March 15, 2019
The Augusta Sun-Journal reports on plans in Maine to host an exhibition for the US suffrage centennial in 2020, a century since the ratification of the Nineteenth Amendment. It’s also no surprise the state museum has titled the exhibition “Women’s Long Road,” not only because it took a century of concerted activism for all US women to be granted the franchise, but because of how doubly difficult the journey was for the women of the state. Maine’s own suffrage referendum bid went down to defeat on September 10, 1917, pointing up why the passage and ratification of the federal amendment was so crucial.
https://www.sunjournal.com/2019/03/14/womens-suffrage-movement-exhibition-coming-to-maine-state-museum/
The Suffragents includes passages that address the fight for a state suffrage referendum in Maine. It comes in Chapter 10, as part of a larger discussion of one of the most important “suffragents,” Dudley Field Malone, one of the country’s great orators, the young attorney President Woodrow Wilson appointed as Collector of the State of New York. That prestige post was offered in part to reward Malone for his key role in Wilson’s 1912 election victory. Malone had campaigned hard for Wilson among the recently enfranchised women of California, promising them that Wilson would come around to supporting the federal measure.
Malone was so incensed over the August 1917 arrest and jailing of Alice Paul’s National Woman’s Party White House picketers (likely in part because his clandestine lover, Doris Stevens, was among them) that he marched into the Oval Office to express his fury to Wilson, both over the arrests and the president’s inaction on suffrage. Malone abruptly resigned his prized patronage post.
In his remarks to reporters on the White House steps, Malone decried the jailing of the women on a technical charge of obstructing traffic, calling it a denial of their constitutional right to petition for passage of the federal amendment “It therefore becomes my profound obligation actively to keep my promise to the women of the West,” he said.
Why was the federal amendment so necessary? Malone explained that more than 20 states had already effectively disallowed their women citizens from voting, either by defeating the measure in referendums or never bringing the matter to a vote. In fact, by September of 1917, in 11 states women had full voting rights (Washington, Oregon, California, Nevada, Idaho, Utah, Arizona, Wyoming, Montana, Colorado, Kansas); In six, they could vote in presidential elections (Illinois, Indiana, Ohio, Michigan, North Dakota, Nebraska) and in Arkansas, women could vote in primaries only. Five states gave women municipal suffrage, four for bonds and seventeen for schools. Only federal action could fully enfranchise them and all the others with no rights at all. Given that the United States had entered World War I the preceding April, Malone argued that turning the country’s women into voters was also an “urgent war measure.”
Malone went on:
But unless the government takes at least the first step towards their enfranchisement, how can the Government ask millions of American women educated in our schools and colleges, and millions of American women in our homes or toiling for economic independence in every line of industry, to give up by conscription their men and happiness to a war for Democracy in Europe, while these women citizens are denied the right to vote o the policies of the Government which demands of them such sacrifice?
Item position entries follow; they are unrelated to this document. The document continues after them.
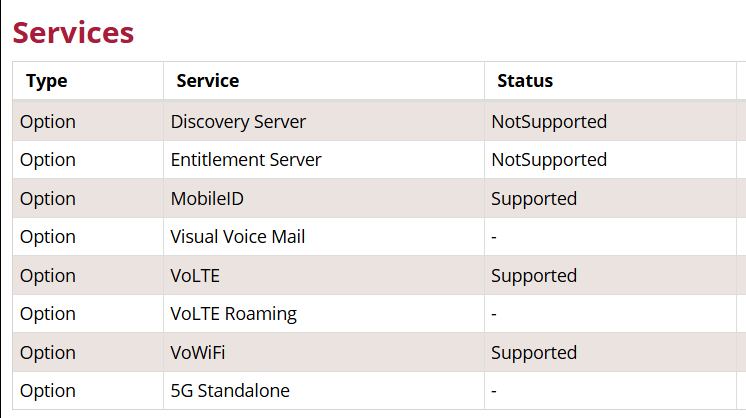Click the Services page heading
This screenshot has width=746, height=418.
pos(73,32)
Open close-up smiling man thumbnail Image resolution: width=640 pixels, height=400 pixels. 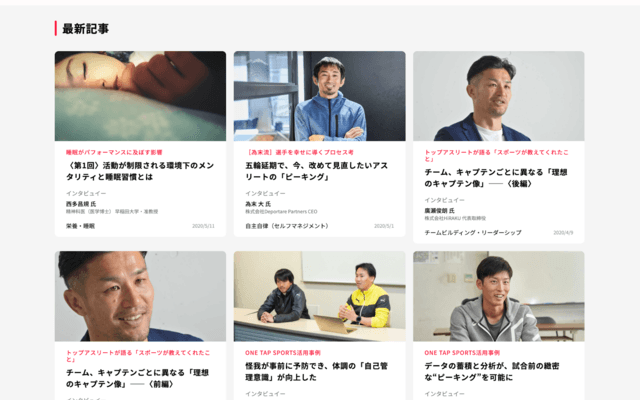pos(140,296)
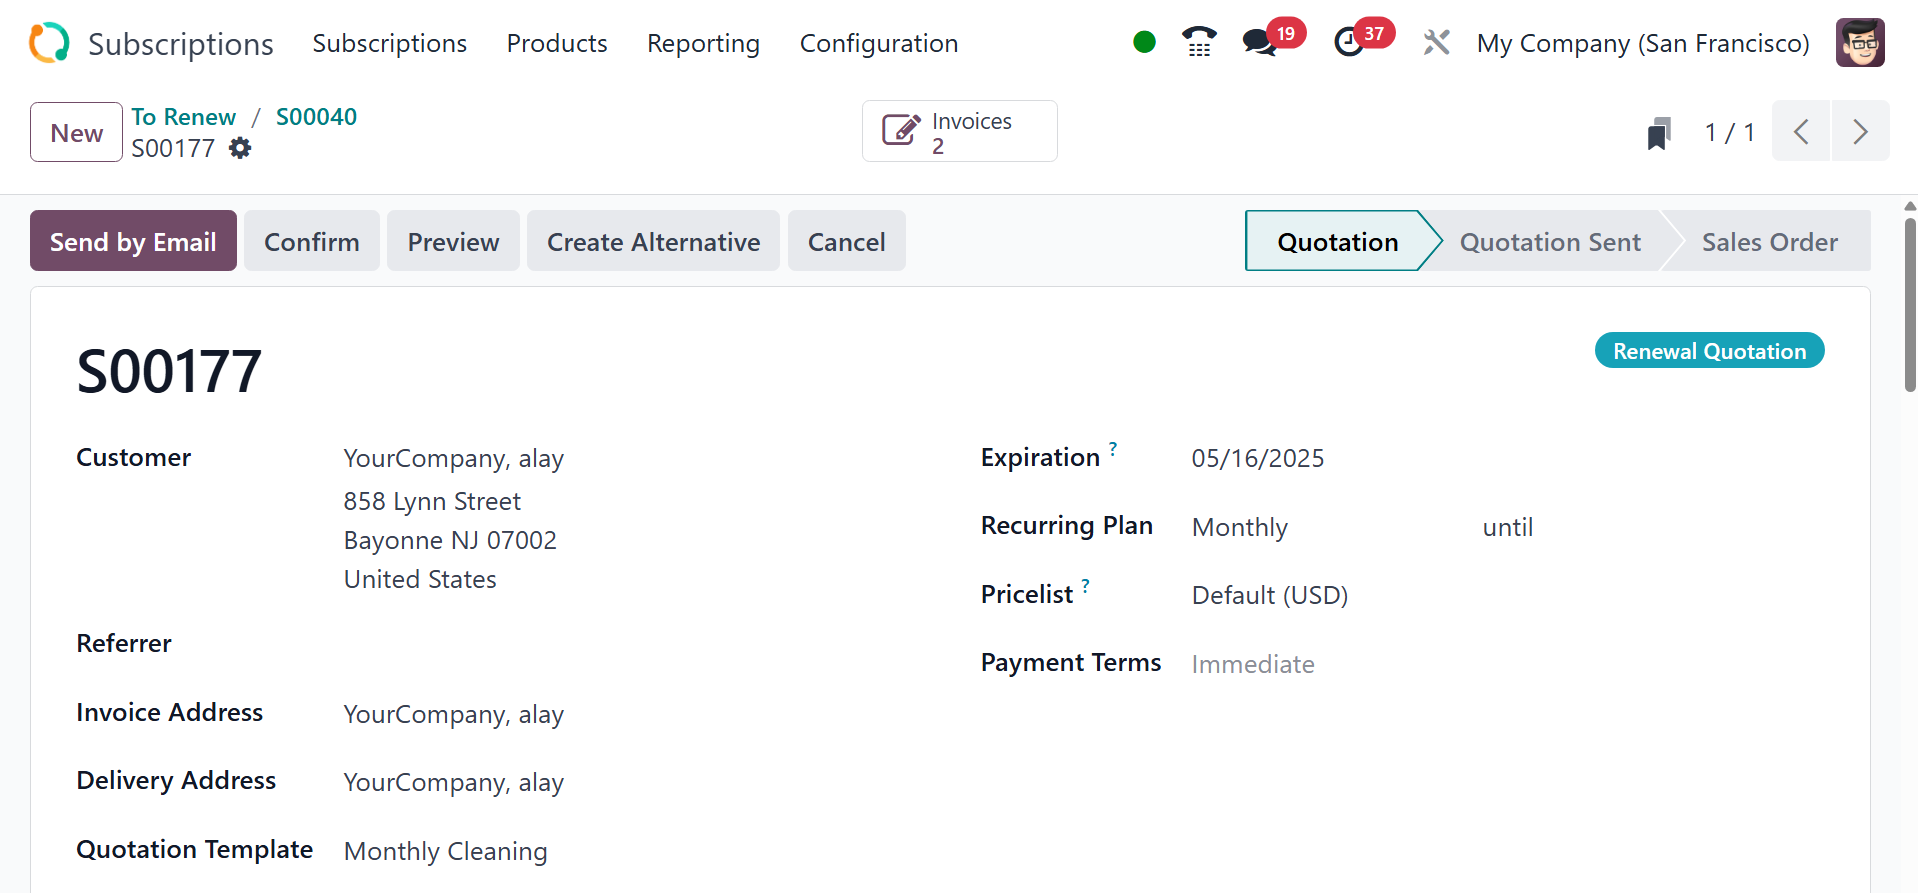Click the To Renew breadcrumb link
The image size is (1918, 893).
[x=184, y=117]
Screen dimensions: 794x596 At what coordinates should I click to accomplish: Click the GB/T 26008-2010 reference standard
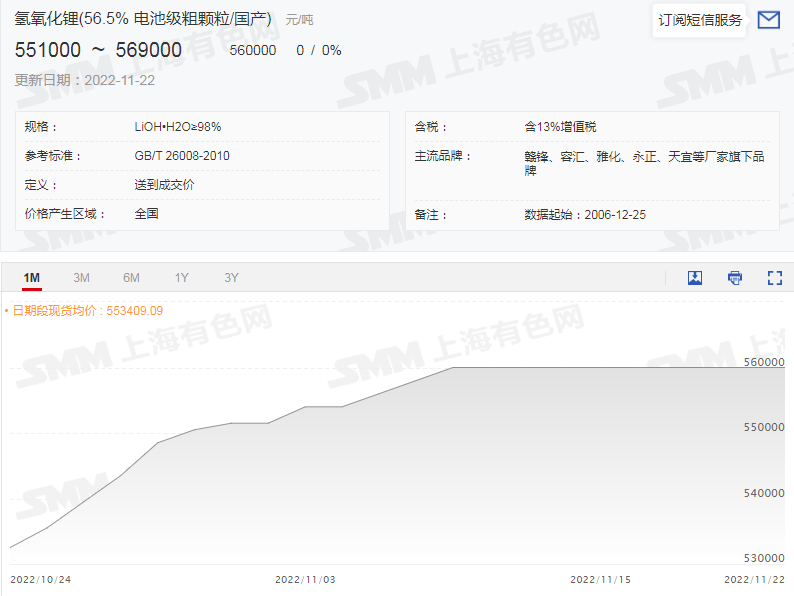pyautogui.click(x=182, y=156)
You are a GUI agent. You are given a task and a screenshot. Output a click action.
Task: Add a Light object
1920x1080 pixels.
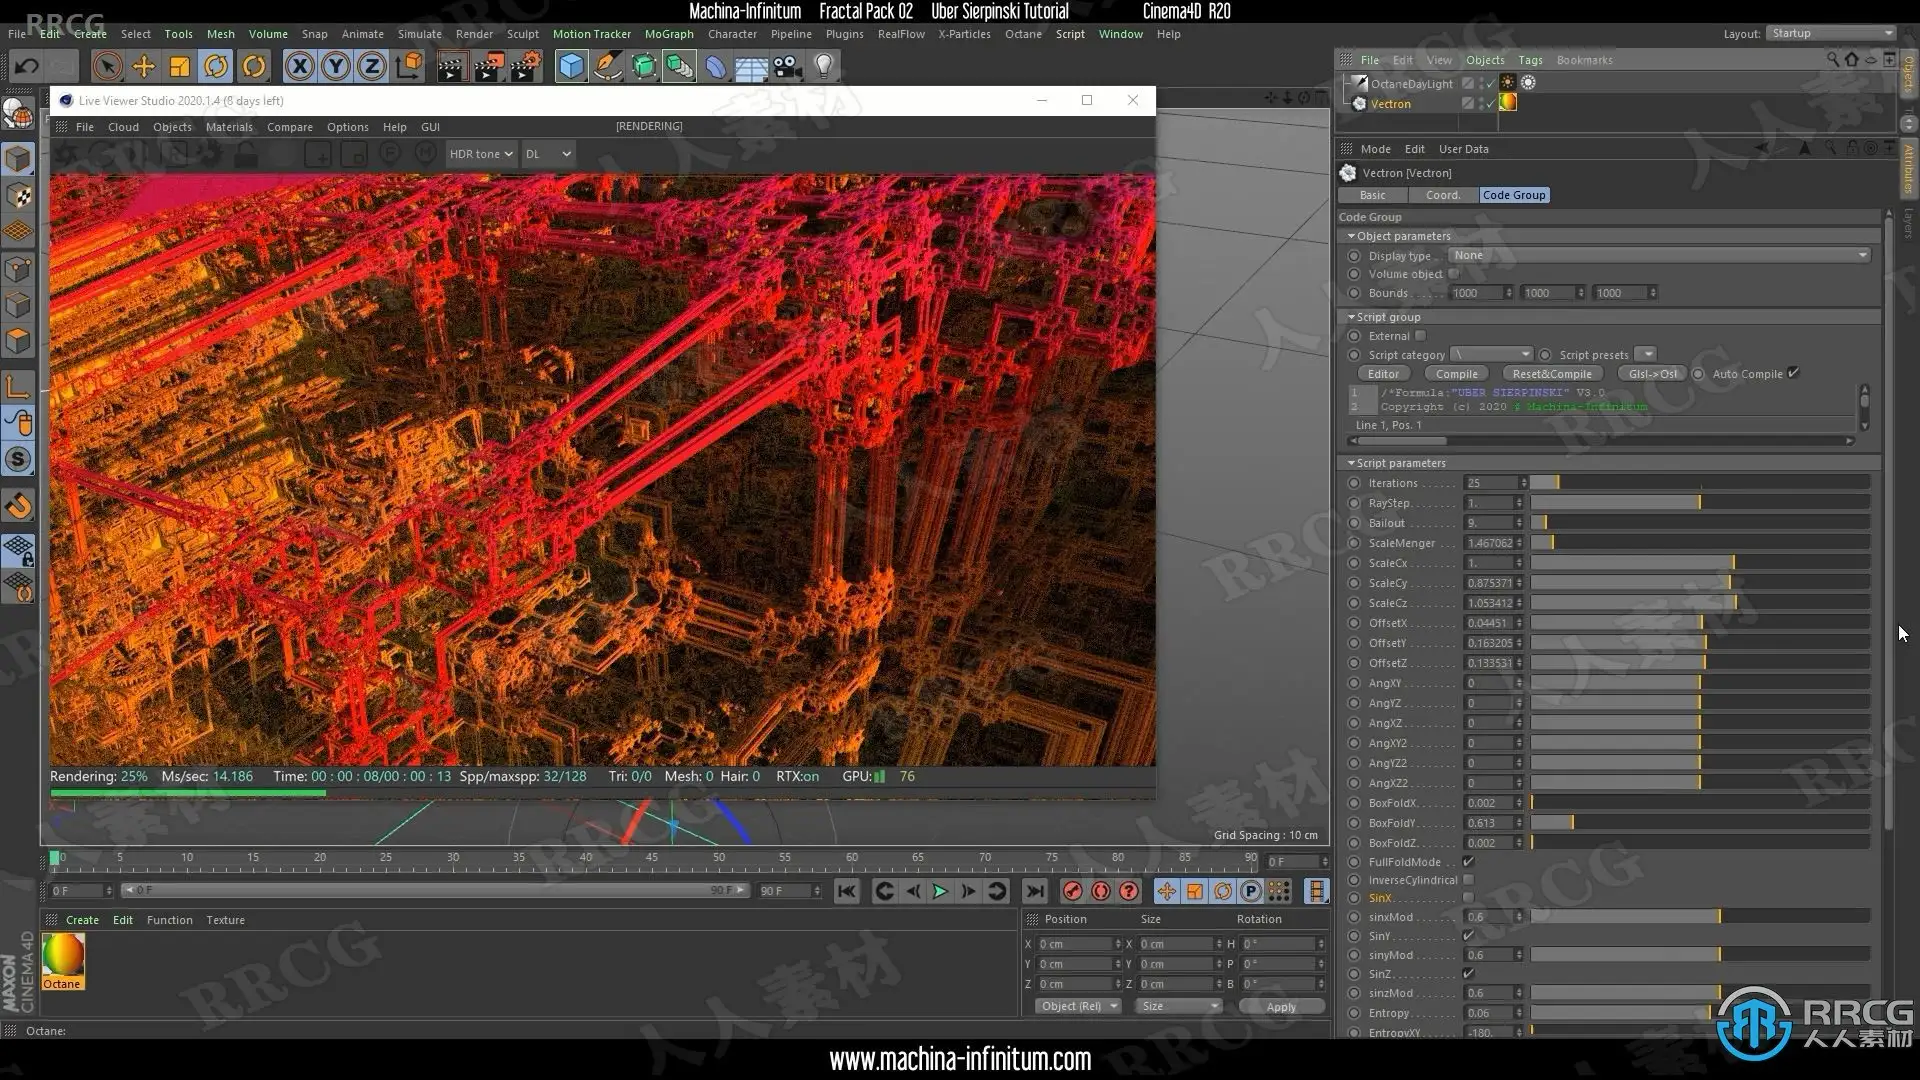coord(823,67)
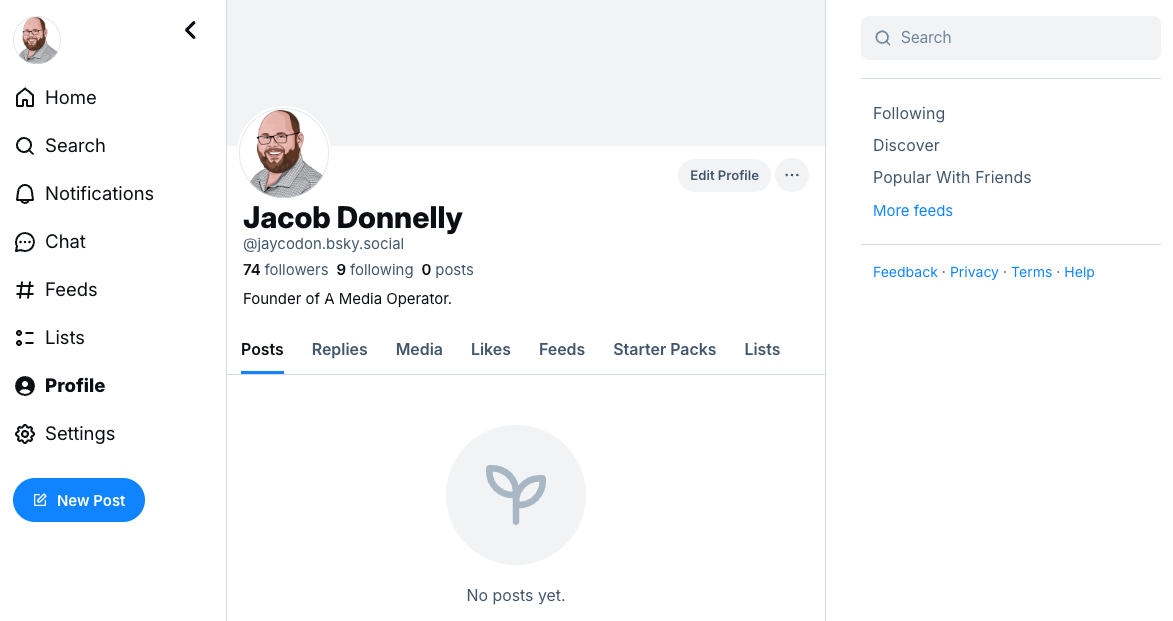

He had a clarion call for men, too:
I think it is high time that men in this generation, at some cost to themselves, stood up for the the national enfranchisement of women.”
In the state-by-state campaign, the next suffrage harbinger was a pr0found disappointment from Maine on September 10, 1917. Despite Wilson’s endorsement of the measure (Wilson was always pro “states’ right” on the question of women’s suffrage), along with former president Theodore Roosevelt’s and those of two of the state’s senators and a former attorney general, the measure was soundly defeated on September 10, 1917. The vote was nearly two to one. Deborah Knox Livingston, the state campaign manager, gave seven reasons: too little time to educate the public, the “natural prejudice” of the state’s residents toward anything new, no declared support from either the Democrats or the Republicans, light turnout, the militant suffragists protesting in Washington, and the opposition’s control of the “purchasable vote,” that is votes bought by favors or the offers of positions. She estimated that the antis controlled somewhere between 15,000 and 20,000 of these votes, which made a significant impact.
Maine’s Republican congressman, Ira G. Hersey, put all the blame on the White House picketers. He said as he traveled the state, every man he asked who was a suffrage supporter was putting aside his support because of his anger over the picketers. Malone explained why Maine pointed up why passage of the federal amendment was so crucial. It had taken the forces in Maine 20 years to get the measure on the ballot, he said, and the legislative structure of the state was so antiquated, it would take another 20 years to even have a shot of doing it again. The only way the women of Maine could be enfranchised, he said, was for the US Constitution to allow it.
The Boston Globe pointed out that all the states where women had the vote were in the West at that point. The Maine defeat left the East Coast “unpierced.” That is, until the victory in New York two months later, on November 6, undoing New York’s referendum defeat of two years earlier and providing the momentum (and 44 new pro-suffrage votes in Congress) to help make a congressional victory possible in 1919.